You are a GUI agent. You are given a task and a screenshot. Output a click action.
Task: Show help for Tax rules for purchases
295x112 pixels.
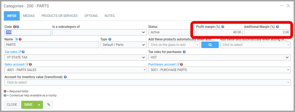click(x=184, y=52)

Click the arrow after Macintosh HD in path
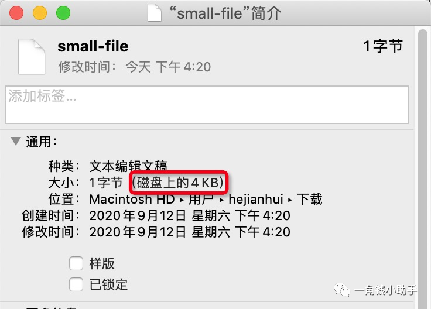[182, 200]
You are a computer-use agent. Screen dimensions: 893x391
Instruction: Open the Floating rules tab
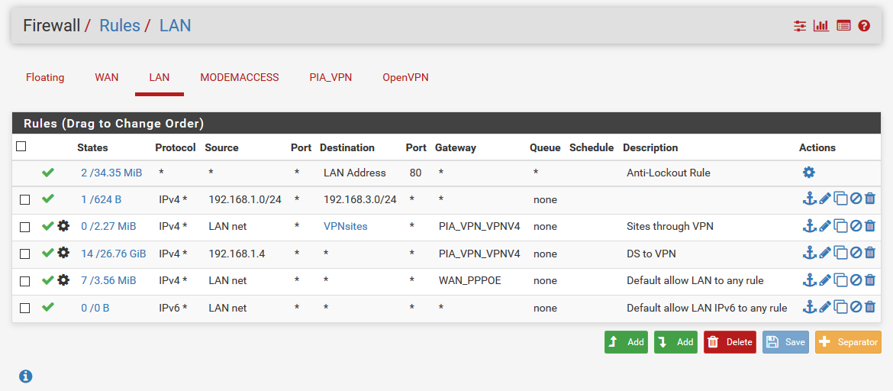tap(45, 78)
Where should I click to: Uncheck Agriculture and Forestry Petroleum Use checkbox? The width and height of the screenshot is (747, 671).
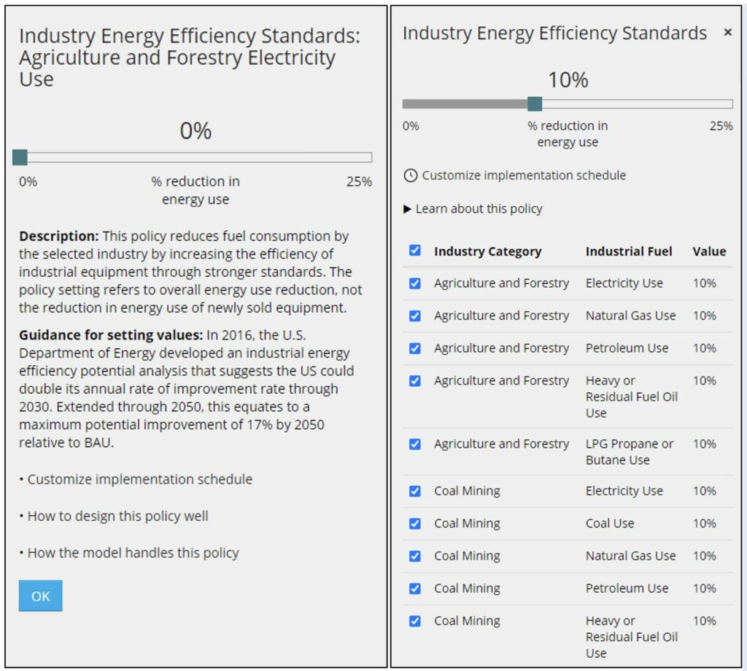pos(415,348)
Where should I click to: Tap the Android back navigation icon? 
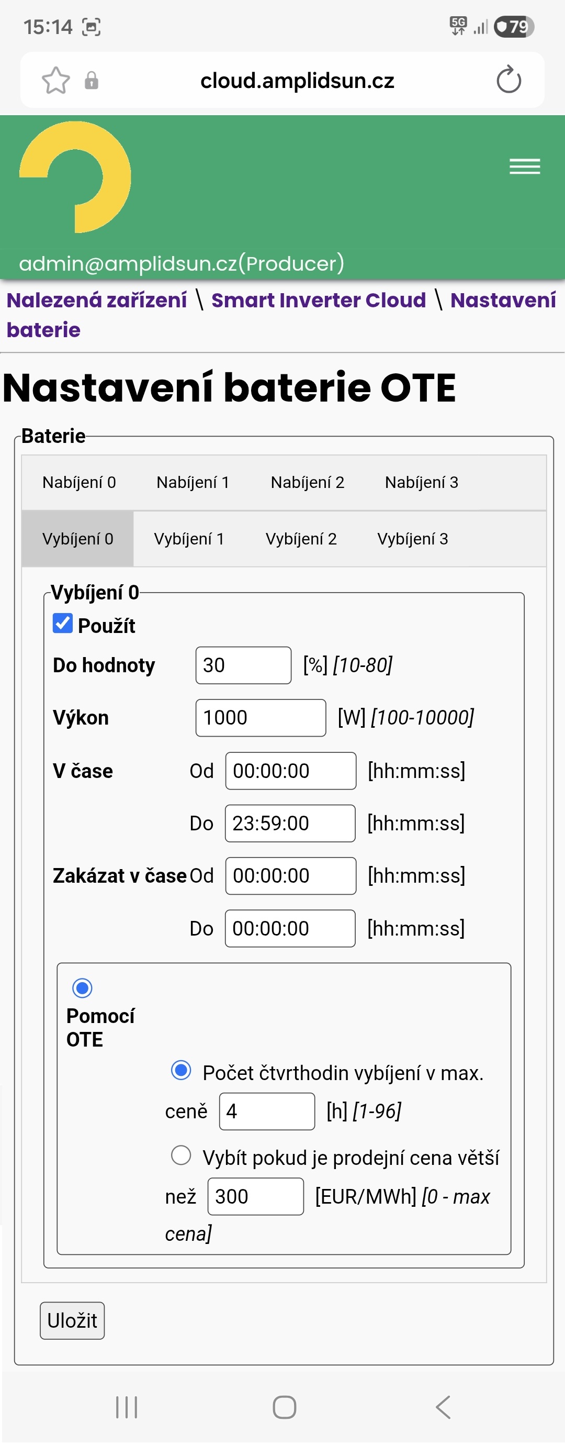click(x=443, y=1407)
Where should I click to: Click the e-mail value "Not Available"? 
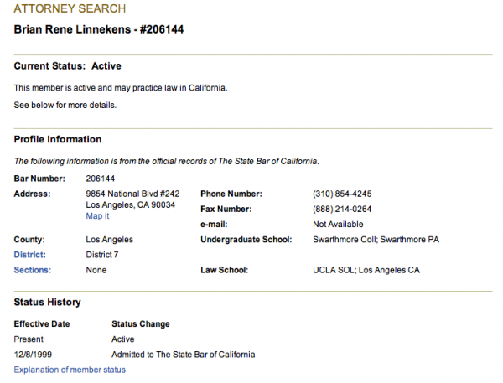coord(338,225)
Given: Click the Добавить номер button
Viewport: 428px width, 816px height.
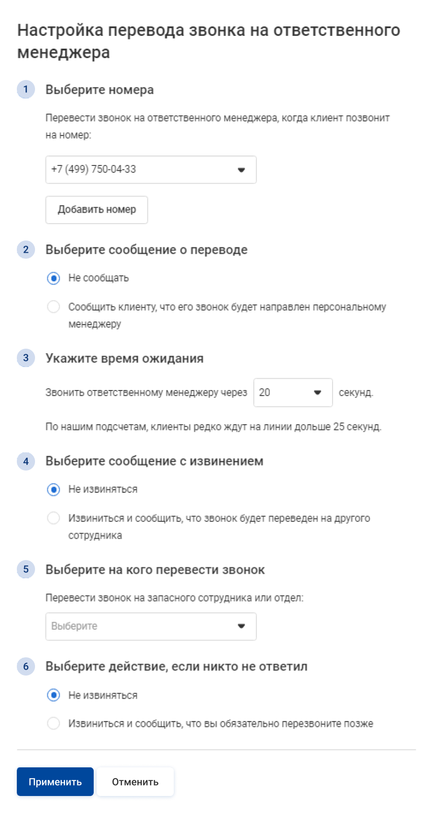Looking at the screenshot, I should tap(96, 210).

———

PROBLEM REQUIREMENTS
Should a record include a picture, drop the picture and write out the remainder exactly.

ANSWER TO THIS PROBLEM
You are a GUI agent. You are given a task and a screenshot. Output a click action.
Task: Show help for Tax rules for purchases
295x112 pixels.
click(x=184, y=52)

Click the arrow after Macintosh HD in path
[182, 200]
You are a computer-use agent. Screen dimensions: 893x391
Instruction: Open the Floating rules tab
tap(45, 78)
Where should I click to: Uncheck Agriculture and Forestry Petroleum Use checkbox? The width and height of the screenshot is (747, 671).
pos(415,348)
Where should I click to: Tap the Android back navigation icon? 
click(x=443, y=1407)
Where should I click to: Click the e-mail value "Not Available"? 
coord(338,225)
Given: Click the Добавить номер button
Viewport: 428px width, 816px height.
Looking at the screenshot, I should tap(96, 210).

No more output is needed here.